On a rather unrelated note: more performance hacks!
When traversing the sequence, we can only get 3 possible cases in the 2-neighborhood of the current element N
(shown first):
To leap past these 2 elements means to compute (N >> 1) + N + 1
, ((N << 1) + N + 1) >> 1
and N >> 2
, respectively.
Let`s prove that for both cases (1) and (2) it is possible to use the first formula, (N >> 1) + N + 1
.
Case (1) is obvious. Case (2) implies (N & 1) == 1
, so if we assume (without loss of generality) that N is 2-bit long and its bits are ba
from most- to least-significant, then a = 1
, and the following holds:
(N << 1) + N + 1: (N >> 1) + N + 1:
b10 b1
b1 b
+ 1 + 1
---- ---
bBb0 bBb
where B = !b
. Right-shifting the first result gives us exactly what we want.
Q.E.D.: (N & 1) == 1 ? (N >> 1) + N + 1 == ((N << 1) + N + 1) >> 1
.
As proven, we can traverse the sequence 2 elements at a time, using a single ternary operation. Another 2× time reduction.
The resulting algorithm looks like this:
uint64_t sequence(uint64_t size, uint64_t *path) {
uint64_t n, i, c, maxi = 0, maxc = 0;
for (n = i = (size - 1) | 1; i > 2; n = i -= 2) {
c = 2;
while ((n = ((n & 3)? (n >> 1) + n + 1 : (n >> 2))) > 2)
c += 2;
if (n == 2)
c++;
if (c > maxc) {
maxi = i;
maxc = c;
}
}
*path = maxc;
return maxi;
}
int main() {
uint64_t maxi, maxc;
maxi = sequence(1000000, &maxc);
printf("%llu, %llu\n", maxi, maxc);
return 0;
}
Here we compare n > 2
because the process may stop at 2 instead of 1 if the total length of the sequence is odd.

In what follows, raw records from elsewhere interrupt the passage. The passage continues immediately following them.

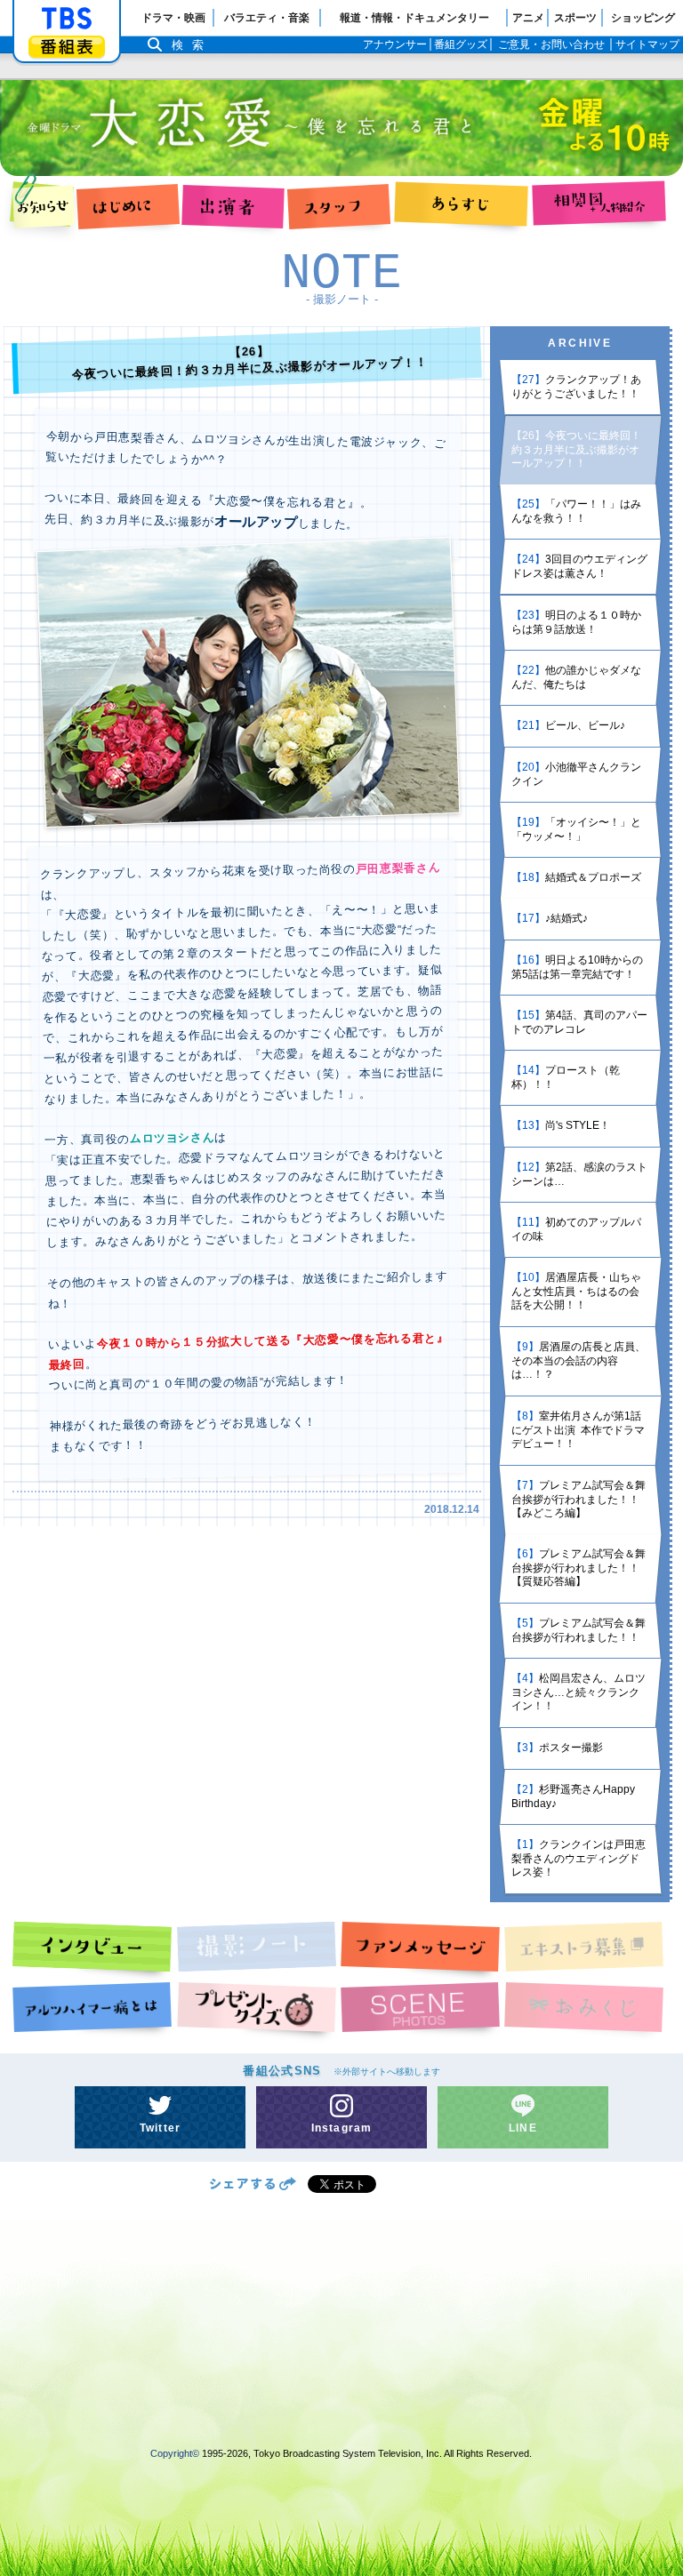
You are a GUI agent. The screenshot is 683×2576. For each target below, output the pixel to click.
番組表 (66, 47)
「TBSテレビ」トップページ (67, 18)
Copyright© (174, 2453)
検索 (192, 45)
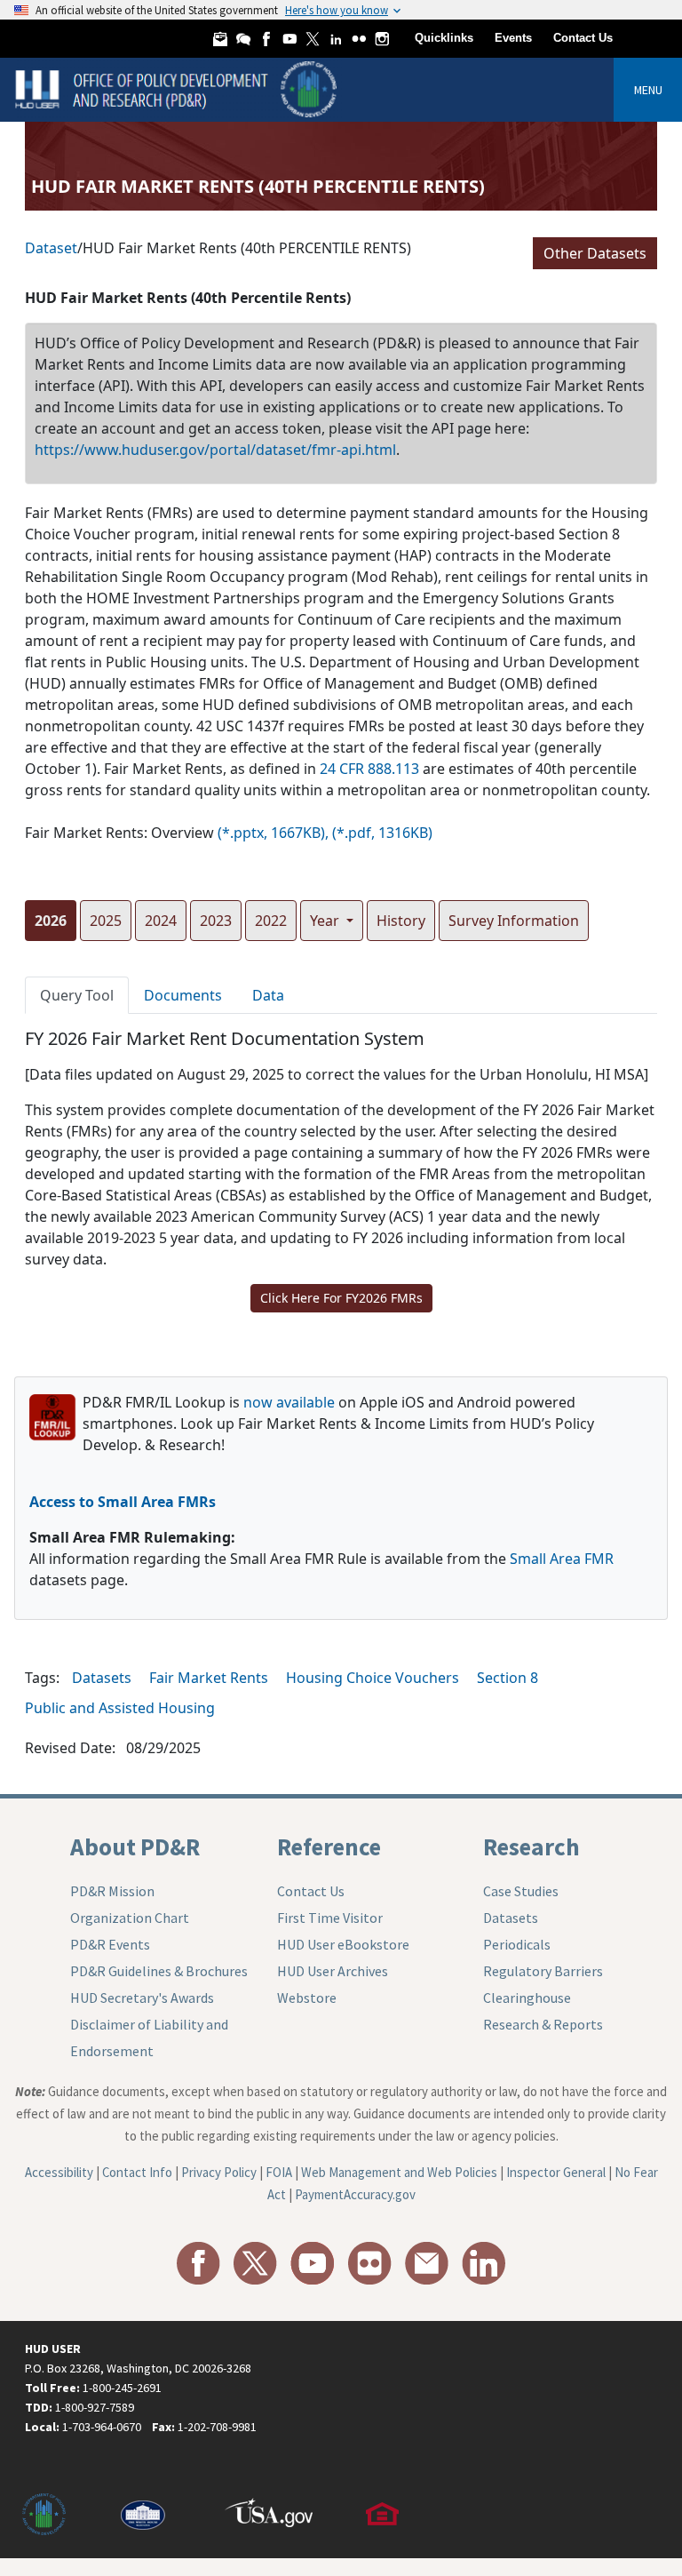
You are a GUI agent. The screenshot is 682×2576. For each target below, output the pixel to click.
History (401, 920)
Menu (648, 90)
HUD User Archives (332, 1971)
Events (513, 37)
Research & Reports (543, 2024)
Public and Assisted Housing (120, 1708)
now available (289, 1402)
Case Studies (521, 1891)
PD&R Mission (112, 1891)
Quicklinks (444, 37)
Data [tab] (268, 995)
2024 (161, 920)
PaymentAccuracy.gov (355, 2194)
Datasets (101, 1677)
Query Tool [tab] (77, 995)
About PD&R (135, 1846)
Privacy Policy (219, 2172)
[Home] (178, 88)
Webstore (307, 1997)
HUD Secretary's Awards (142, 1997)
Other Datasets (594, 253)
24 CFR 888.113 (369, 768)
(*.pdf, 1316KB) (382, 832)
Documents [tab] (183, 995)
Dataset (51, 248)
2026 (51, 920)
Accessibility (59, 2172)
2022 (271, 920)
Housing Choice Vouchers (372, 1677)
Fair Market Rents (208, 1677)
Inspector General (556, 2172)
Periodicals (517, 1944)
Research (531, 1846)
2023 (216, 920)
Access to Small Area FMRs (122, 1501)
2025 (106, 920)
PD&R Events (110, 1944)
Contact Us (583, 37)
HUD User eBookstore (343, 1944)
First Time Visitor (330, 1917)
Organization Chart (129, 1917)
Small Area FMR (562, 1558)
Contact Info (137, 2172)
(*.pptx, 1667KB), (273, 832)
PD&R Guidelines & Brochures (159, 1971)
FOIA (279, 2172)
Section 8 (507, 1677)
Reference (329, 1846)
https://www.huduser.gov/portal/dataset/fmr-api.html (215, 449)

Let`s translate this into assembly!
MOV RCX, 1000000;
DEC RCX;
AND RCX, -2;
XOR RAX, RAX;
MOV RBX, RAX;
@main:
XOR RSI, RSI;
LEA RDI, [RCX + 1];
@loop:
ADD RSI, 2;
LEA RDX, [RDI + RDI*2 + 2];
SHR RDX, 1;
SHRD RDI, RDI, 2; ror rdi,2 would do the same thing
CMOVL RDI, RDX; Note that SHRD leaves OF = undefined with count>1, and this doesn't work on all CPUs.
CMOVS RDI, RDX;
CMP RDI, 2;
JA @loop;
LEA RDX, [RSI + 1];
CMOVE RSI, RDX;
CMP RAX, RSI;
CMOVB RAX, RSI;
CMOVB RBX, RCX;
SUB RCX, 2;
JA @main;
MOV RDI, RCX;
ADD RCX, 10;
PUSH RDI;
PUSH RCX;
@itoa:
XOR RDX, RDX;
DIV RCX;
ADD RDX, '0';
PUSH RDX;
TEST RAX, RAX;
JNE @itoa;
PUSH RCX;
LEA RAX, [RBX + 1];
TEST RBX, RBX;
MOV RBX, RDI;
JNE @itoa;
POP RCX;
INC RDI;
MOV RDX, RDI;
@outp:
MOV RSI, RSP;
MOV RAX, RDI;
SYSCALL;
POP RAX;
TEST RAX, RAX;
JNE @outp;
LEA RAX, [RDI + 59];
DEC RDI;
SYSCALL;
Use these commands to compile:
nasm -f elf64 file.asm
ld -o file file.o
See the C and an improved/bugfixed version of the asm by Peter Cordes on Godbolt. (editor's note: Sorry for putting my stuff in your answer, but my answer hit the 30k char limit from Godbolt links + text!)